# The request:
Can you reproduce each of the records below word for word, without changing anything?

# Records:

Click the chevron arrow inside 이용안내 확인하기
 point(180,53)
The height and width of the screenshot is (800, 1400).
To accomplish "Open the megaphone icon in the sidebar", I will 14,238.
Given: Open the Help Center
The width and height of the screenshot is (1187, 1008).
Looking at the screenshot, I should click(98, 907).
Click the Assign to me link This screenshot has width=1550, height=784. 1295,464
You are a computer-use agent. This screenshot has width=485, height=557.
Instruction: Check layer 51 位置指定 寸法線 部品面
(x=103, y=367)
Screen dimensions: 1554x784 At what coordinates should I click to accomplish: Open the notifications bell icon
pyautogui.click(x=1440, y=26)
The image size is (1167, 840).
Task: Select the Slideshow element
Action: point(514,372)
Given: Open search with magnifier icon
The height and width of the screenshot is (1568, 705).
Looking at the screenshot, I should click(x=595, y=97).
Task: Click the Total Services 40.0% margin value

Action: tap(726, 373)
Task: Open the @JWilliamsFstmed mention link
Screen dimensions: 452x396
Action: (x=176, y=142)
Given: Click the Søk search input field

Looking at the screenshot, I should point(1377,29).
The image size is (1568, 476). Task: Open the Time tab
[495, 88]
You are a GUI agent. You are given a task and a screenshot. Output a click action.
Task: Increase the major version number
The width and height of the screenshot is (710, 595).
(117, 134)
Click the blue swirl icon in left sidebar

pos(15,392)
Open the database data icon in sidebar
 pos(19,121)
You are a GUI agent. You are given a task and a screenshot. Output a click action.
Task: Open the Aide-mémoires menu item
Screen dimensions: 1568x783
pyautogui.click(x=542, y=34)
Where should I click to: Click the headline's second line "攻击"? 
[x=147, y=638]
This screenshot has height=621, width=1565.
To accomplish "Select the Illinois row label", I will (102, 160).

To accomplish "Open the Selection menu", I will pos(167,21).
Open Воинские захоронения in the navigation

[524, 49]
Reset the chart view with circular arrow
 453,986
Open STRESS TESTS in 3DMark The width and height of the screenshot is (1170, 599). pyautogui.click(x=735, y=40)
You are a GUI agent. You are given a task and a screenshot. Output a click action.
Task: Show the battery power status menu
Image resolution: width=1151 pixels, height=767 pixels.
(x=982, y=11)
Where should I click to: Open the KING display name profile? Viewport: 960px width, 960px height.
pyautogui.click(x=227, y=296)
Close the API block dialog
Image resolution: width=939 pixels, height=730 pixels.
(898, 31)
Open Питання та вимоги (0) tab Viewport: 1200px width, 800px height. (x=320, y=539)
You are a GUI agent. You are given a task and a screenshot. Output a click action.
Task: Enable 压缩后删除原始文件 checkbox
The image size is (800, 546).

# Completed exercise:
Click the chevron arrow inside 이용안내 확인하기
 point(180,53)
The height and width of the screenshot is (800, 1400).
To accomplish "Open the megaphone icon in the sidebar", I will 14,238.
Given: Open the Help Center
The width and height of the screenshot is (1187, 1008).
Looking at the screenshot, I should click(98, 907).
Click the Assign to me link This screenshot has width=1550, height=784. 1295,464
You are a computer-use agent. This screenshot has width=485, height=557.
Instruction: Check layer 51 位置指定 寸法線 部品面
(x=103, y=367)
Screen dimensions: 1554x784 At what coordinates should I click to accomplish: Open the notifications bell icon
pyautogui.click(x=1440, y=26)
The image size is (1167, 840).
Task: Select the Slideshow element
Action: point(514,372)
Given: Open search with magnifier icon
The height and width of the screenshot is (1568, 705).
Looking at the screenshot, I should click(x=595, y=97).
Task: Click the Total Services 40.0% margin value

Action: tap(726, 373)
Task: Open the @JWilliamsFstmed mention link
Screen dimensions: 452x396
Action: (x=176, y=142)
Given: Click the Søk search input field

Looking at the screenshot, I should point(1377,29).
The image size is (1568, 476). Task: Open the Time tab
[495, 88]
You are a GUI agent. You are given a task and a screenshot. Output a click action.
Task: Increase the major version number
The width and height of the screenshot is (710, 595).
(117, 134)
Click the blue swirl icon in left sidebar

pos(15,392)
Open the database data icon in sidebar
 pos(19,121)
You are a GUI agent. You are given a task and a screenshot. Output a click action.
Task: Open the Aide-mémoires menu item
Screen dimensions: 1568x783
pyautogui.click(x=542, y=34)
Where should I click to: Click the headline's second line "攻击"? 
[x=147, y=638]
This screenshot has height=621, width=1565.
To accomplish "Select the Illinois row label", I will (102, 160).

To accomplish "Open the Selection menu", I will pos(167,21).
Open Воинские захоронения in the navigation

[524, 49]
Reset the chart view with circular arrow
 453,986
Open STRESS TESTS in 3DMark The width and height of the screenshot is (1170, 599). pyautogui.click(x=735, y=40)
You are a GUI agent. You are given a task and a screenshot. Output a click action.
Task: Show the battery power status menu
Image resolution: width=1151 pixels, height=767 pixels.
(x=982, y=11)
Where should I click to: Open the KING display name profile? Viewport: 960px width, 960px height.
pyautogui.click(x=227, y=296)
Close the API block dialog
Image resolution: width=939 pixels, height=730 pixels.
(898, 31)
Open Питання та вимоги (0) tab Viewport: 1200px width, 800px height. (x=320, y=539)
You are a GUI agent. You are given a task and a screenshot. Output a click action.
Task: Enable 压缩后删除原始文件 checkbox
The image size is (800, 546).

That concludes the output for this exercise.